Puigdemont est à Bruxelles

©REUTERS

Carles Puigdemont, le leader des indépendantistes catalans, est à Bruxelles.

Le leader des indépendantistes catalans, Carles Puigdemont, est à Bruxelles. L'information est confirmée par le gouvernement espagnol. Mais celui-ci ne serait pas  inquiet de ce voyage du président destitué...

Puigdemont serait chez nous pour rencontrer des dirigeants flamands.  Il serait question d'une réception privée de la N-VA.

Le Parlement de Barcelone a adopté vendredi une motion proclamant l’indépendance de la Catalogne. Une heure après, le Sénat espagnol a validé le déclenchement de l'article 155 de la Constitution, permettant une mise sous tutelle de la région, un événement sans précédent en Espagne depuis le retour de la démocratie en 1977. Mariano Rajoy a dissous le parlement et convoqué des élections pour le 21 décembre, auxquelles le parti de Puigdemont participera. Il a destitué Carles Puigdemont et son équipe et la vice-présidente du gouvernement espagnol, Soraya Saenz de Santamaria, a été désignée pour diriger la Catalogne.

Ce lundi, le procureur général de l'Etat espagnol a requis des poursuites notamment pour "rébellion" contre les membres du gouvernement catalan destitués, accusés d'avoir provoqué la crise institutionnelle ayant mené à une déclaration d'indépendance.

Pourquoi discuter avec les dirigeants flamands?

Depuis le début de la crise en Catalogne, la N-VA ne manque pas de marquer son soutien aux indépendantistes.

Pour rappel, ce week-end, Theo Francken (NV-A) a ainsi dit que le président catalan destitué par Madrid pourrait faire une demande d'asile politique à la Belgique. Le secrétaire d'Etat s'est également demandé si Puigdemont  pourrait être assuré d'un procès équitable en Espagne.  Ces déclarations ont été qualifiées "d'inacceptables" par le porte-parole du Parti populaire au pouvoir en Espagne, Esteban Gonzalez Pons, qui a précisé espérer qu'une "correction y sera apportée immédiatement".
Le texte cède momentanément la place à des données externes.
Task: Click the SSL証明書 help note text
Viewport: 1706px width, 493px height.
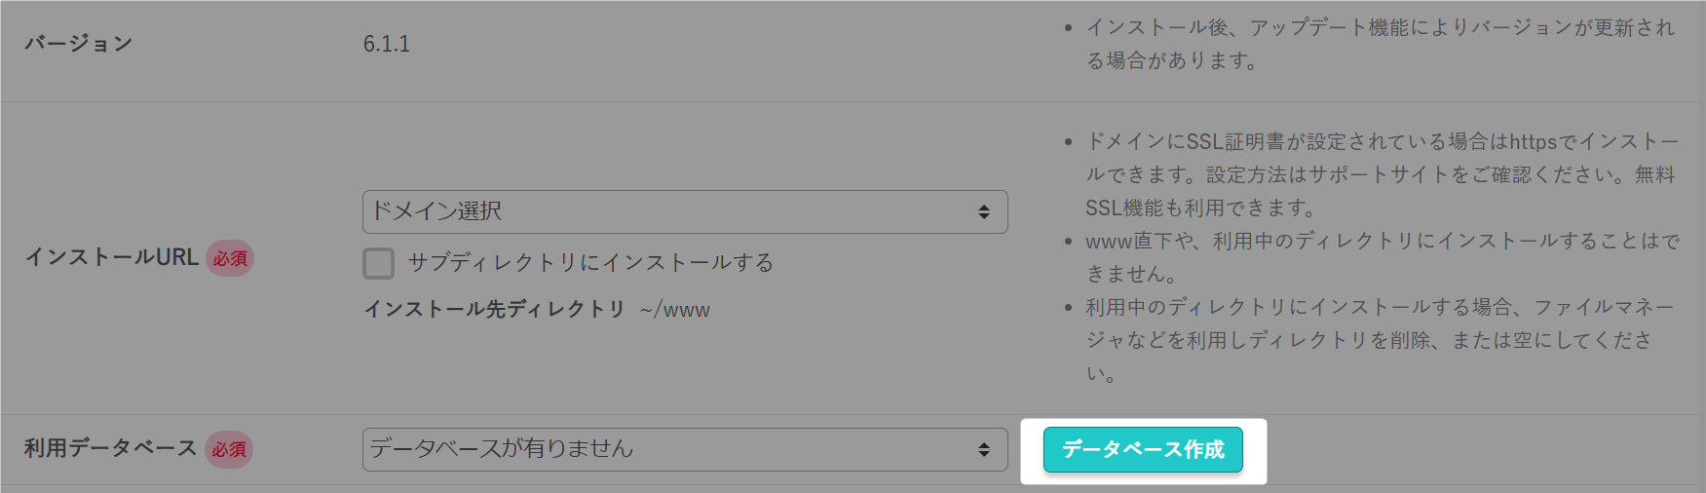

Charles Michel a aussi réagi, vivement.  Une éventuelle demande d'asile de Puigdemont n'est "absolument pas à l'ordre du jour", a précisé le Premier ministre, réitérant son appel au dialogue entre les autorités espagnoles et catalanes. "Je demande à Theo Francken de ne pas jeter de l'huile sur le feu", a ajouté le Premier ministre.